# Replication files for Huang, Perry, and Spirling (2019)

Style estimation is implemented in our R package `stylest`, which can be installed from CRAN:

https://cran.r-project.org/web/packages/stylest/

### Specs

This code was tested with:

- Mac OSX with 16 GB RAM
- RStudio Version 1.2.1335
- R version 3.6.0

and with the following R packages installed via CRAN:

- stylest 0.1.0
- corpus 0.10.0
- ggplot2 3.2.0
- Matrix 1.2-17
- dplyr 0.8.3
- reshape2 1.4.3
- stargazer 5.2.2
- plm 2.2-0
- lmtest 0.9-37
- jsonlite 1.6
- magrittr 1.5
- quanteda 1.5.1
- trend 1.1.1
- gridExtra 2.3
- RColorBrewer 1.1-2
- strucchange 1.5-2
- devtools 2.0.2

and with the following R packages installed from GitHub:

- quanteda.corpora 0.87, using
`devtools::install_github("quanteda/quanteda.corpora")`

### Directory contents:

`pa_replication` contains the following subfolders:

- `code`: contains code to output results, tables, figures
- `figures`: figures labeled as they appear in the paper
- `tables`: tables labeled as they appear in the paper
- `data`: metadata files, the second part of the raw data (see next section for details) and intermediate data (mostly `.csv` files) generated by the Workflow

`style_text` contains the bulk of the raw data. This folder should be at the same level as `pa_replication`.

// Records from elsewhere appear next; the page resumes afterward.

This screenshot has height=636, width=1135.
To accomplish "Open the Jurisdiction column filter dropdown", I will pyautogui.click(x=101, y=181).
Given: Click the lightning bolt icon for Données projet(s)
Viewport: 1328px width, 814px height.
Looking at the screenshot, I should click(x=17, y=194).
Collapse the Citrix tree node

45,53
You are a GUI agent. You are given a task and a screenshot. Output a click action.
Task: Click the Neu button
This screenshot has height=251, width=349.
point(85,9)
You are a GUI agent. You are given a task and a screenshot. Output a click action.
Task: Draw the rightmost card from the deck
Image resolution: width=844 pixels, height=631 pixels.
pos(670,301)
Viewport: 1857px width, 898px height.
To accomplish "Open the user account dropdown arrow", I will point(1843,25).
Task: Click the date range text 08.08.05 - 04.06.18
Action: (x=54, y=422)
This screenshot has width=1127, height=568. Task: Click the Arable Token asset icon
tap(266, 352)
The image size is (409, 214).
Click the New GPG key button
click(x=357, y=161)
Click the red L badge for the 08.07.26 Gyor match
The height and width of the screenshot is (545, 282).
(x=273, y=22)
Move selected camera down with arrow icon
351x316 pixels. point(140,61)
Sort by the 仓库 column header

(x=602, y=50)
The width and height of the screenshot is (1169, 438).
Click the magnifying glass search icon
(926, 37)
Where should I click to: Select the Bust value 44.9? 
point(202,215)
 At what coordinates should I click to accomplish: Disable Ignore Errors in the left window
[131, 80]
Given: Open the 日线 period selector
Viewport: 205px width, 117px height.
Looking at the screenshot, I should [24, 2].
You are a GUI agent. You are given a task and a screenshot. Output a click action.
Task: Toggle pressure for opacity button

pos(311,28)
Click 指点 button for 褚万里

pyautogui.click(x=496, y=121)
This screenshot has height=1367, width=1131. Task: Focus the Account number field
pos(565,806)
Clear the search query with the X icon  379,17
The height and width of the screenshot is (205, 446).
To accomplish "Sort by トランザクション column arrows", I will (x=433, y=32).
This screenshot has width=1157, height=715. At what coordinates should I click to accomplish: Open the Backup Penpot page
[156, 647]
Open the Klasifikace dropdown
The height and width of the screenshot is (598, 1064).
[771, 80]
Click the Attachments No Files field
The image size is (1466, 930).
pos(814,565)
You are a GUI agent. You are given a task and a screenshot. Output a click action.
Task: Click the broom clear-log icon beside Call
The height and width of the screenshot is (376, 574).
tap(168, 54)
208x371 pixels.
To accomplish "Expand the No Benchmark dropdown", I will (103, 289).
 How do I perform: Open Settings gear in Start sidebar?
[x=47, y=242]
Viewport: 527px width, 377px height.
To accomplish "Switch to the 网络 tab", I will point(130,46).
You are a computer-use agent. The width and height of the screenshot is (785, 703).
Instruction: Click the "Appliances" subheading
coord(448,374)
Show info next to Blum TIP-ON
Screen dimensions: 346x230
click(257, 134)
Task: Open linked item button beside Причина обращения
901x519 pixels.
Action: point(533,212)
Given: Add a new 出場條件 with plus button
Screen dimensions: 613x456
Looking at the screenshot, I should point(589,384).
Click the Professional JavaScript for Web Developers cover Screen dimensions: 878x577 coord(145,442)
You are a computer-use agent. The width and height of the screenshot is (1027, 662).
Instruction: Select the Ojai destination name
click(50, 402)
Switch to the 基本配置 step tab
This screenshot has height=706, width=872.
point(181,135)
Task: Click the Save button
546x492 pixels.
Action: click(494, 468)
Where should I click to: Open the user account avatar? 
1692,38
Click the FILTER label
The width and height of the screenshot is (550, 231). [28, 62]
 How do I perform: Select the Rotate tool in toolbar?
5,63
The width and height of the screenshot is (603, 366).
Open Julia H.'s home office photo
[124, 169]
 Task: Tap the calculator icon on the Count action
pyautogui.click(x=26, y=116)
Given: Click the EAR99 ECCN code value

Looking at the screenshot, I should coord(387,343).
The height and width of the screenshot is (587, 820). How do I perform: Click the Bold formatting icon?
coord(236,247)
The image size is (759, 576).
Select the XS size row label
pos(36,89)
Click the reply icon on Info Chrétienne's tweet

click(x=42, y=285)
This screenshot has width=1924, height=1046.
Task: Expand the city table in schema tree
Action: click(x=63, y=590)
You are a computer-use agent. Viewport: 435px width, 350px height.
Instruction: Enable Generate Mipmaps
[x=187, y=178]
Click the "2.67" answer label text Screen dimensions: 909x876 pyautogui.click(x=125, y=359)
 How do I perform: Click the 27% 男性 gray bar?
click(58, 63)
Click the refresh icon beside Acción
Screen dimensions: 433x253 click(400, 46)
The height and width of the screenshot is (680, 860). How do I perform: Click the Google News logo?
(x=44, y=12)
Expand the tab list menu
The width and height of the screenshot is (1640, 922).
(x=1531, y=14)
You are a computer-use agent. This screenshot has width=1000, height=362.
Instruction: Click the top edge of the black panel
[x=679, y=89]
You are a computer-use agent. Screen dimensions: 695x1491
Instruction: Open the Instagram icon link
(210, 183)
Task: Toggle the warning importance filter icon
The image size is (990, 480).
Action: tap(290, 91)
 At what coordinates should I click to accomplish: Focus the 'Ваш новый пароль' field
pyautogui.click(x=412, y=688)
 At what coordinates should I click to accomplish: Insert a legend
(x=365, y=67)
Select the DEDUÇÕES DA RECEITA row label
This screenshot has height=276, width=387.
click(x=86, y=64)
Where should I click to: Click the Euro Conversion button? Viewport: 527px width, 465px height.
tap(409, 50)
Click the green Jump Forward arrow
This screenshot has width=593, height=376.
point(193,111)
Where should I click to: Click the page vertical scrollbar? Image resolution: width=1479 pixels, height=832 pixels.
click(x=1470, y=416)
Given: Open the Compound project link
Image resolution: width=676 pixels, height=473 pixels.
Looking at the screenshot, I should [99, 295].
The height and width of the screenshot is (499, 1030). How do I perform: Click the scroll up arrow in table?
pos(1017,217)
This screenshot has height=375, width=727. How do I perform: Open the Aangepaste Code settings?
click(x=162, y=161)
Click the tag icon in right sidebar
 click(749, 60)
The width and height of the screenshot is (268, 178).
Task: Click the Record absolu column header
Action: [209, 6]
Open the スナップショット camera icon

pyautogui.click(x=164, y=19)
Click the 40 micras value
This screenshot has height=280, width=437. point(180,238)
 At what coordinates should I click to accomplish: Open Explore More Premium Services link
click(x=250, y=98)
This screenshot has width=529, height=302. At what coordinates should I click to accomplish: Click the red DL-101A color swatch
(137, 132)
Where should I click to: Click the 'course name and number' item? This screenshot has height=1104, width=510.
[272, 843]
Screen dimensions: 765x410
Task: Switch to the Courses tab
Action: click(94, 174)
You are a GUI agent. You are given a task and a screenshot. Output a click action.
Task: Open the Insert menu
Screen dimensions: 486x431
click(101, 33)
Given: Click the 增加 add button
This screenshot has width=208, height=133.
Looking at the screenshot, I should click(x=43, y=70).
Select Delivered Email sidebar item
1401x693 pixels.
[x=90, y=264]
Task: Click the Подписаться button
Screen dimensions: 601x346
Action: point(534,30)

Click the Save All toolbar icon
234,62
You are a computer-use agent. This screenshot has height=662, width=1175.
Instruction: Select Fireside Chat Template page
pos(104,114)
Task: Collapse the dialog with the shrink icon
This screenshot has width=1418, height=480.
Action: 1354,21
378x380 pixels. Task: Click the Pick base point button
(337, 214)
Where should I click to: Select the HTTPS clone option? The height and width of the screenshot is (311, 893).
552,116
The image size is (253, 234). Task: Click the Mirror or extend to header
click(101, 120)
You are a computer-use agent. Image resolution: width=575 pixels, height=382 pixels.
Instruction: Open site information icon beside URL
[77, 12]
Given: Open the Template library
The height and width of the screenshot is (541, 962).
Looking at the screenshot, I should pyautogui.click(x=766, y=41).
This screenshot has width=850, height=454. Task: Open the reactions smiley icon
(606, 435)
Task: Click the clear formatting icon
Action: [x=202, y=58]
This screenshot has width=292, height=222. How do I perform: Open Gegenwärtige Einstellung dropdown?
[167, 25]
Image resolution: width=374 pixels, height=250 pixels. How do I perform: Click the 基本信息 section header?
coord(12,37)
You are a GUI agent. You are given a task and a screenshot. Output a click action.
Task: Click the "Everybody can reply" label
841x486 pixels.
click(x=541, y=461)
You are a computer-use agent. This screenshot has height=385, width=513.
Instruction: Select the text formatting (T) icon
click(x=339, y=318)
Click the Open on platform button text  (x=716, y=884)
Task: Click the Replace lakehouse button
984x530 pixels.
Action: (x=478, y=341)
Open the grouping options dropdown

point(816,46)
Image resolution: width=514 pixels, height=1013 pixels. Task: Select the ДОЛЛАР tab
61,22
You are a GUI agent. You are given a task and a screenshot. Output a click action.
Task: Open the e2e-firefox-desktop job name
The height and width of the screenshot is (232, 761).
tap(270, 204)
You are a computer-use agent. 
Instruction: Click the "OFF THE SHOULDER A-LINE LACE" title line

### The file `/code/master.R` will run all scripts necessary to generate the tables and figures for this paper. Total time: 2 hours on a 2014-era MacBook Pro.


# Data files

The raw data is in two parts, and is loaded separately for each part.

1935-2013 is loaded, parsed, and filtered from raw XML files found in `style_text`, a directory at the same level as `pa_replication`.

2013-2018 is loaded from an .RData file `sessions_2014_2018_data.RData` in the directory `/data`.

_We have made every effort to ensure that all local, relative file paths will work on any machine. If R says that a file cannot be found, it is likely because the relative location in your file system has not been recognized correctly._


### Metadata files

These are included in `/data` and include MP-level metadata about names and IDs; session-level data; and party-level data. These are necessary for replicating the main results and can be identified by their filenames as called in the replication code.

# Main results

Code files are in the subdirectory `/code`. "Workflow" should be run prior to the "Tables" and "Figures" sections.

## Workflow

A. Cross validated vocabulary:
- (60 min) `01_select_vocab.R` generates `data/vocab_cutoff.csv`

B. Model fitting:
- (3 min) `02_member_accuracy.R` generates `data/member_accuracy.csv`, `data/term_influence.csv`
- (1 min) `03_unique_speakers.R` generates `data/unique_speakers.txt`

C. Influential terms:
- (1 min) `04_influential_terms.R` generates `tables/table7.txt` and `tables/table8.txt`


# Figures in the paper

Fig 1
- (2 min) `obama-in-HOC.R` generates `data/obama_in_HOC_member_accuracy.csv` and `data/obama_in_HOC_term_influence.csv`

- (1 min) `viz-point-est-obama.R` uses these estimates to produce Figure 1

Fig 2
- (5 min each) `05_correct_classifications.R` and `05_correct_classifications_mw.R` generate point estimates;

- (1 min) `06_compare_classifications.R` uses these estimates to produce Figure 2

Fig 3
- (2 min) `overtime_viz_distributions.R` produces Figure 3 and also includes the code for the Cox-Stuart and Mann-Kendall tests mentioned in section 9.1 of the text

Fig 4
- (1 min) `interesting-v-experience.R` produces Figure 4

Fig 5
- (1 min) `federalist_predict_mwj.R` produces Figure 5

Fig 6
- (1 min) `validation_tokens.R` produces Figure 6


# Tables in the paper

Table 1
- (1 min) `summary_distinctiveness_row.R` generates the values in the "Distinctiveness" row as `table1distinct.txt`
- (3 min) `summary.R` generates everything else as `table1.txt`

Table 2, 3, 4, 5
- (2 min)`validation_prepostBlair.R` generates `table2.txt`, `table3.txt`, `table4.txt`, `table5.txt`.
- _Note: we fill in some speakers' first names manually in the paper, as the tables generated by the code use data that lists some speakers as e.g. "Mr. Lastname" or "Mr. (Title)"._
- _Note: the "Newspaper Mentions" column in each table was manually tabulated by the authors._

Table 6
- (3 min) `basic_regression_logodds.R` generates `table6.tex`

Table 7, 8 (Appendix C)
- (1 min) `04_influential_terms.R` generates `table7.txt` and `table8.txt`